Felaket, büyük üzüntü, bir bela, yıkım şiddeti öyle büyüktür ki toplumsal yaralar onarılması imkansız bazı olaylar dertler açar. Empati duyma ile kuramadığımız, asla unutamayacağınız vaka’lar. Bu olaylar sizin için hayatınızın dönüm noktası olup varlığınızı sorgulamanıza sebep olurlar; öyle bir perde çeker ki ömrünüze tüm yaşadıklarınızdan utanır, kör bir bıçağın bedene sürülmesine benzer!
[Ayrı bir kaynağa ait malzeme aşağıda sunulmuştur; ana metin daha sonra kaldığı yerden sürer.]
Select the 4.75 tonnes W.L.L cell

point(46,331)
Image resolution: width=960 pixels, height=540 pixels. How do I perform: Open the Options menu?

Acı vermeyi bırakın, düşünceye mekansız çığlıklar attırır. Zamanı geçmeyen bir türlü kapanmayan değişik bir yaralar zinciri açar. Unutmazsınız, bedeniniz delik deşik olur, dikişte tutmaz artık, tüm yaşanmışlıklara rest çekilir. Vizyon, misyon görüşünüz, dünya ya bakış açınız,evrensel değerleriniz, insan hakları, çocuk hakları düşünsel haklar tüm kutsal değerlerinizi hallaç pamuğu gibi savrularak bir taraflara atılır. Vahşi bir fırtına, merhametsiz, karaktersiz, gurur onur dinlemeden önüne ne gelirse dağıtarak gider.

Yukarıdaki haber de beni öyle savurmuş işte böyle etkilemişti, dünyanın hiçbir mühendislik harikası hiçbir mucidi, hiçbir teknolojik gelişme, bu ağırlığı, böylesi bir yükü kaldıramaz! Hadi kaldırsın da göreyim!..

Burada bir çocuğun dramatik bir şekilde ölmesine mi? Babasının 16 km boyunca sırtına alıp bir çuval ile taşımasına mı? Sorumsuzluk örneğine mi? Merhametsizliğe mi? Vicdansızlığa mı? İnanın hangisine yanacağımı, çıra gibi nasıl eriyeceğimi şaşırmıştım…

Hayatım boyunca ilk defa böyle onursuzca, ilgisizlik ve bir ihmal örneği sayılacak nitelikte bir hayatın, küçük bir yaş’ın dondurulması, vefat eden bir çocuk, cenazenin taşındığını ve de taşıyanın bu şekilde bu metod ile cezalandırıldığını görmedim.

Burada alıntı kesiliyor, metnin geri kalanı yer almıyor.